Z-018. Antimicrobial Susceptibility among MRSA Isolates from People and Companion Animals from the Same Geographical Region and its Implications for Empiric Antimicrobial Treatment

S. Sanchez, C. Smith, B. Wheeler, M. A. Jensen;
The Univ. of Georgia, Athens, GA.

MRSA these days in people is one of the most common and dreaded pathogens in outpatient care. This organism has shown increased in prevalence among the community and so it is the number of people affected. It was estimated that 94,360 invasive MRSA cases occurred in the US in 2005, with 18,650, or about 1 in 5, of those cases resulting in death. The GA-Public Health Office confirms that there were 13 deaths due to invasive MRSA in 2005, eight of them involving young previously healthy individuals. Most interestingly, we have seen that this increase in MRSA among people in Georgia was mirrored by an increase in MRSA in its animal population. Antibiograms were obtained following the CLSI disk diffusion and MIC protocols. mecA characterization was performed by PCR. Fifty human and sixty animal isolates in from, dogs (n=43), cats (n=2), horses (n=13) and pet birds (n=2) were obtained from the same geographical area.

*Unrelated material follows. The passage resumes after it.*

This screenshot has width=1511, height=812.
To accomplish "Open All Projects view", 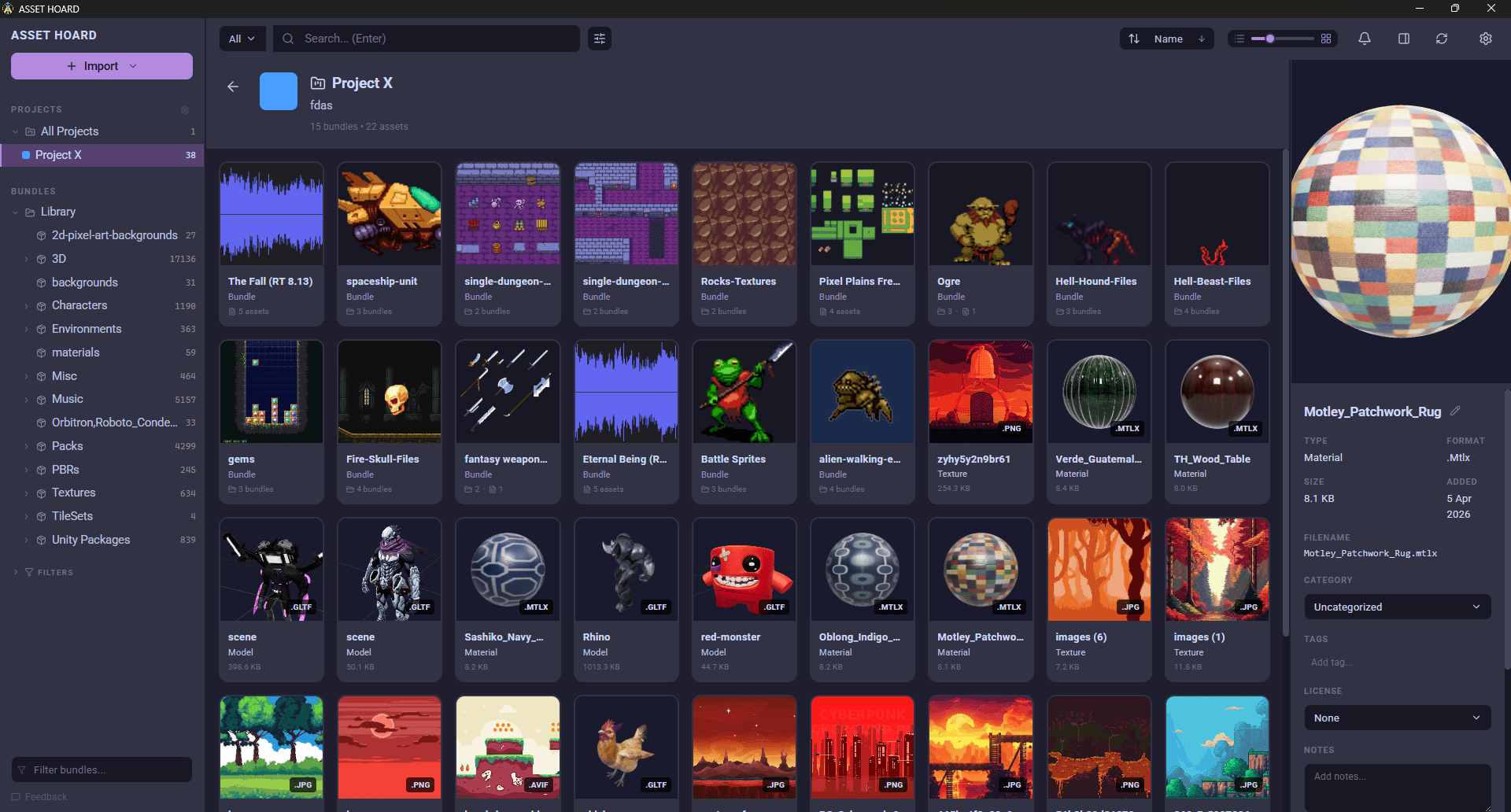I will [x=69, y=131].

Isolates were confirmed to carry mecA and typed by PCR. Typing of the mecA gene in human isolates showed that 78% were type IV and 22% were type II. Among the animal isolates 40% were type IV and 60% were type II. The prevalence of mecA types among the animal groups varied with 28% of canine isolates being type IV and 82% type II. Among the equine isolates 18% were type II and 82% were type IV. All feline and avian isolates were type II. 100% of the human type II and type IV isolates were susceptible to tetracycline and vancomycin, with all type II being also susceptible to gentamycin and thrimethoprim sulfa. 100% of the animal type II isolates shared the same sensitivity with the human isolates while among the type IV animal isolates only vancomycin showed 100% susceptibility. These data highlights the difficulty of empiric treatment of MRSA both in people and animals, as well as, the importance of mecA typing and its epidemiology. Furthermore, it seems to indicate that this reverse zoonosis is currently evolving in the animal communities in a separate way acquiring more resistance elements or at least, evolving faster than the human community MRSA population.